A maior parte do dinheiro para a aids que entra em Moçambique é destinada a programas de prevenção. Outra parte menor vai para o tratamento de quem já está gravemente doente. Há correntes, inclusive médicas, que defendem a aplicação massiva dos investimentos em prevenção, já que não haveria recursos suficientes para tentar salvar os que estão infectados ou doentes. Essa contabilidade perversa, que alguns defendem como realista, é compartilhada por omissão por muitas agências financiadoras. Até agora, elas pouco ou nada investiram nas pessoas que vivem com HIV ou aids.

“Essas pessoas são vistas como se já tivessem morrido”, diz Fernando Seffner, que integra a equipe da cooperação brasileira como assessor para direitos humanos do paciente. Segundo ele, diferentemente do Brasil, onde a identidade do portador e do doente já foi estabelecida e firmada há anos, em Moçambique isso ainda não existe.

Essa experiência e a necessidade desse reconhecimento foram tratadas no encontro de capacitação que a equipe brasileira organizou na província de Nampula, norte do país. “Viver com HIV e Aids” foi o nome do seminário financiado pela Cooperação Suíça e que reuniu 40 representantes de organizações comunitárias e técnicos do governo de três províncias.

Além de Seffner, fazem parte do grupo o antropólogo Marcos Benedetti e o médico Ricardo Kuchenbeker, do Hospital de Clínicas de Porto Alegre, que coordena a cooperação entre Brasil e Moçambique na área de HIV-Aids. O seminário empregará textos da Associação Brasileira Interdisciplinar de Aids (Abia); do Grupo pela Vidda, do Rio de Janeiro; do Grupo de Incentivo à Vida (GIV), de São Paulo; do Grupo de Apoio e Prevenção à Aids (Gapa) de Porto Alegre; e do Programa Nacional de DST/Aids.

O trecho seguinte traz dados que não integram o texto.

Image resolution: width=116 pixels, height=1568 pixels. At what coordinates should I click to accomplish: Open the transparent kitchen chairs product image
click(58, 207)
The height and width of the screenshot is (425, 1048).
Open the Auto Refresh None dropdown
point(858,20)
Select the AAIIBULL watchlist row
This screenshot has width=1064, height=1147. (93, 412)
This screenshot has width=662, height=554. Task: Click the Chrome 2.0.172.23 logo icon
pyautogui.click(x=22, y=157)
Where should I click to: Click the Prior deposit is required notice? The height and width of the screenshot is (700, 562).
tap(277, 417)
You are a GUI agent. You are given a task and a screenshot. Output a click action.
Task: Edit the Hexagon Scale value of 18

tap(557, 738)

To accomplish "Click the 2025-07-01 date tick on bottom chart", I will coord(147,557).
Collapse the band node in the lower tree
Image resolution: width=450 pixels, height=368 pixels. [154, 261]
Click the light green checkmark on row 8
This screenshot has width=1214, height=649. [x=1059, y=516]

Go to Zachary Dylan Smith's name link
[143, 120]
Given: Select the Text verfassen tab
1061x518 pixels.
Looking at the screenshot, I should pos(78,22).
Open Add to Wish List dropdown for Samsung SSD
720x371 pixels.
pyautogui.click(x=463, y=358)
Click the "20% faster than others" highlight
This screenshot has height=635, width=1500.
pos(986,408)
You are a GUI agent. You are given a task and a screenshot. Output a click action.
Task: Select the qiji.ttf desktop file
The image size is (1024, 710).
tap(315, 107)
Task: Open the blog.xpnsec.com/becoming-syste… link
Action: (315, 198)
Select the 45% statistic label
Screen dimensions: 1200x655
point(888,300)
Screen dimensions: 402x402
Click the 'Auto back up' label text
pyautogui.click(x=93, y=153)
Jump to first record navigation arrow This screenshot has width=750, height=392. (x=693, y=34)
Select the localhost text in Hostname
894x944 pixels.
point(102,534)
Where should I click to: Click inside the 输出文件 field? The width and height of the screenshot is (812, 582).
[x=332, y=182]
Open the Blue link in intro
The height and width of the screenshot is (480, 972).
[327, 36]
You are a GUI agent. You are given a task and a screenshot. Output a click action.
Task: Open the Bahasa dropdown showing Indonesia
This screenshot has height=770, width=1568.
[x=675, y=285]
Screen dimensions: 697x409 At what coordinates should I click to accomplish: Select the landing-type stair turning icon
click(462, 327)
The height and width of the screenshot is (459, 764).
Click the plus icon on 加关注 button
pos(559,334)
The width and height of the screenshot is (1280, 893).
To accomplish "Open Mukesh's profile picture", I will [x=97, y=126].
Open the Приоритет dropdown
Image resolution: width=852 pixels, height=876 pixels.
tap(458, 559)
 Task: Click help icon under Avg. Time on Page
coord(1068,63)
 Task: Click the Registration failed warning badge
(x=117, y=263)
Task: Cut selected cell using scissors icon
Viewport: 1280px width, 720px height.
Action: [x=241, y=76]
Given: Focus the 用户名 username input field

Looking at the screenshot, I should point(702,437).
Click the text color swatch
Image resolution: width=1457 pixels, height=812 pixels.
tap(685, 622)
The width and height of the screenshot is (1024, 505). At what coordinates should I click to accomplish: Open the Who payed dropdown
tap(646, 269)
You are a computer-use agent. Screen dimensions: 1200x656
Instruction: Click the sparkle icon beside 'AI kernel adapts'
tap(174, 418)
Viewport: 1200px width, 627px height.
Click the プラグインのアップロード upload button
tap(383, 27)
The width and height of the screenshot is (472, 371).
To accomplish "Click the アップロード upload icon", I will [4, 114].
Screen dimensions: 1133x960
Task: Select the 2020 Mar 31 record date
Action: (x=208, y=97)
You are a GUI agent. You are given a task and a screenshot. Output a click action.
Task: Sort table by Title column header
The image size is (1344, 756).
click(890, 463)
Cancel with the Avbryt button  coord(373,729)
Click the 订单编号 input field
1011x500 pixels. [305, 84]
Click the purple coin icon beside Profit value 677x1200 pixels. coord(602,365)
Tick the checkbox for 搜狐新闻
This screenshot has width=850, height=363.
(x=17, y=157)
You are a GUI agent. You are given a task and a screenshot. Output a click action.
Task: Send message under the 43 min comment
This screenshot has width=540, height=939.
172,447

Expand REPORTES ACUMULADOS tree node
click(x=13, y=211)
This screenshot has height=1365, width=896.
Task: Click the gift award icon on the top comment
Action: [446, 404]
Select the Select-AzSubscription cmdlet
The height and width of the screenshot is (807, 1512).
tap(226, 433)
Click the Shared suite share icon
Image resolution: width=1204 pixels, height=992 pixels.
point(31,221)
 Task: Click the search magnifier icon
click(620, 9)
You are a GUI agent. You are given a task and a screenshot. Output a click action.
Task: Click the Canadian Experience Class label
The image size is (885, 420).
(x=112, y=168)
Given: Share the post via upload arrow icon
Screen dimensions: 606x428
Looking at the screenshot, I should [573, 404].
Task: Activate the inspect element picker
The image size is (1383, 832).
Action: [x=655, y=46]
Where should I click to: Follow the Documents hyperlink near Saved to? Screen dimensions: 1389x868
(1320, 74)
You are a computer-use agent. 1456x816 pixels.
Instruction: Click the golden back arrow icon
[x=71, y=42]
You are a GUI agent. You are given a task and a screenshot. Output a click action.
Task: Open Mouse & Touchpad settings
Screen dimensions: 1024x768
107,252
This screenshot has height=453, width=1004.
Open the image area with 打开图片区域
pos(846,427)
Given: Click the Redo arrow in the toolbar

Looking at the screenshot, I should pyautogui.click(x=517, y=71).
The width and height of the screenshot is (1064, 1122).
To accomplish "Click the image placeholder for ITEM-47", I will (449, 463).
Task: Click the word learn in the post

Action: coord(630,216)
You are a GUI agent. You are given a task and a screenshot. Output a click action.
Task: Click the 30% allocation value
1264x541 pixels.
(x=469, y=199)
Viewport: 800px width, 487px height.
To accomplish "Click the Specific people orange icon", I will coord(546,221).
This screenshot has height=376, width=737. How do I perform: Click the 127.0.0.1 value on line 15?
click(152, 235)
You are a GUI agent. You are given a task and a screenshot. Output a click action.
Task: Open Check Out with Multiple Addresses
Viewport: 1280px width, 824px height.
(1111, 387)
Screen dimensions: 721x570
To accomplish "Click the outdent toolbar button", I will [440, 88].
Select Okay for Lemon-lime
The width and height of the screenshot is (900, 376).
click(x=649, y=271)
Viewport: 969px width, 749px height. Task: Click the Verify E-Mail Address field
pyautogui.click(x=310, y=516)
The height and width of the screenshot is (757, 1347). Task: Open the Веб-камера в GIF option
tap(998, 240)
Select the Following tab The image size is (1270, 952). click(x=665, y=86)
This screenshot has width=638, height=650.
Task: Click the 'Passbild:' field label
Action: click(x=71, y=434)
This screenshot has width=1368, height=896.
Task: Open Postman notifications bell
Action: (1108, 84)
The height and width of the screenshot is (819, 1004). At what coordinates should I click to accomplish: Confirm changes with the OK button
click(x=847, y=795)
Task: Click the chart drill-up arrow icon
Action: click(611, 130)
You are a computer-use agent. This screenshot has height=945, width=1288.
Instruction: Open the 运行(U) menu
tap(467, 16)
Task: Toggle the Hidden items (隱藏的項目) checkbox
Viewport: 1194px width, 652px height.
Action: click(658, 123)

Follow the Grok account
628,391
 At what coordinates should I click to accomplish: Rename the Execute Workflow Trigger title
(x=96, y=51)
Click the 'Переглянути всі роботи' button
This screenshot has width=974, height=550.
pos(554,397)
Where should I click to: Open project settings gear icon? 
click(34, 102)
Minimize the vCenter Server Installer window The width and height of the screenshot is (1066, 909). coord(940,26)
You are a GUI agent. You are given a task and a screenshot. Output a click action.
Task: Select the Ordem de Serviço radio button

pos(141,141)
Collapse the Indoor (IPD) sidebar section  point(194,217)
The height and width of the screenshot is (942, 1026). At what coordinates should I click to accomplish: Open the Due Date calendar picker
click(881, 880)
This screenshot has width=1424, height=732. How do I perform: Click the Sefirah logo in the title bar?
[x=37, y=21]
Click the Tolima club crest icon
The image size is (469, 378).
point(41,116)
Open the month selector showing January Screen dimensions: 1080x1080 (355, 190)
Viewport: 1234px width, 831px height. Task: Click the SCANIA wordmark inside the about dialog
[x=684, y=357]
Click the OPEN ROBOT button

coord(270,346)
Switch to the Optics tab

Seffner tem a retaguarda de um mestrado que consumiu quatro anos acompanhando a trajetória de vida de pessoas vivendo com HIV em Porto Alegre. “A proposta é que mais e mais portadores do vírus e doentes de aids se transformem em ativistas, de forma que sejam vistos e tenham sua identidade reconhecida”.

A Rensida, entidade sediada em Maputo e que reúne onze associações de pessoas vivendo com HIV e aids em Moçambique, já vem recebendo assessoria da equipe brasileira. São grupos ainda incipientes, que lutam para que mais vítimas da doença se juntem e lutem por seus direitos.

O Kidlimuka, associação que em língua xangana significa despertar, começou em 1996 com dez membros. Seis deles já morreram, mas o grupo de portadores e doentes tem hoje 370 membros. Arlindo Augusto Fernandes, 45 anos, sucede dois outros dirigentes já mortos. “Quando vou à televisão e digo que tenho aids e estou vivendo, mais pessoas que estavam escondidas em suas casas vêm se juntar a nós”.

E mais ativistas passam a visitar doentes e fazer contatos com portadores do HIV, mostrando que não estão mortos, nem são culpados. “As pessoas que se fecham na doença e não recebem solidariedade nem ajuda acabam morrendo”, diz Fernandes.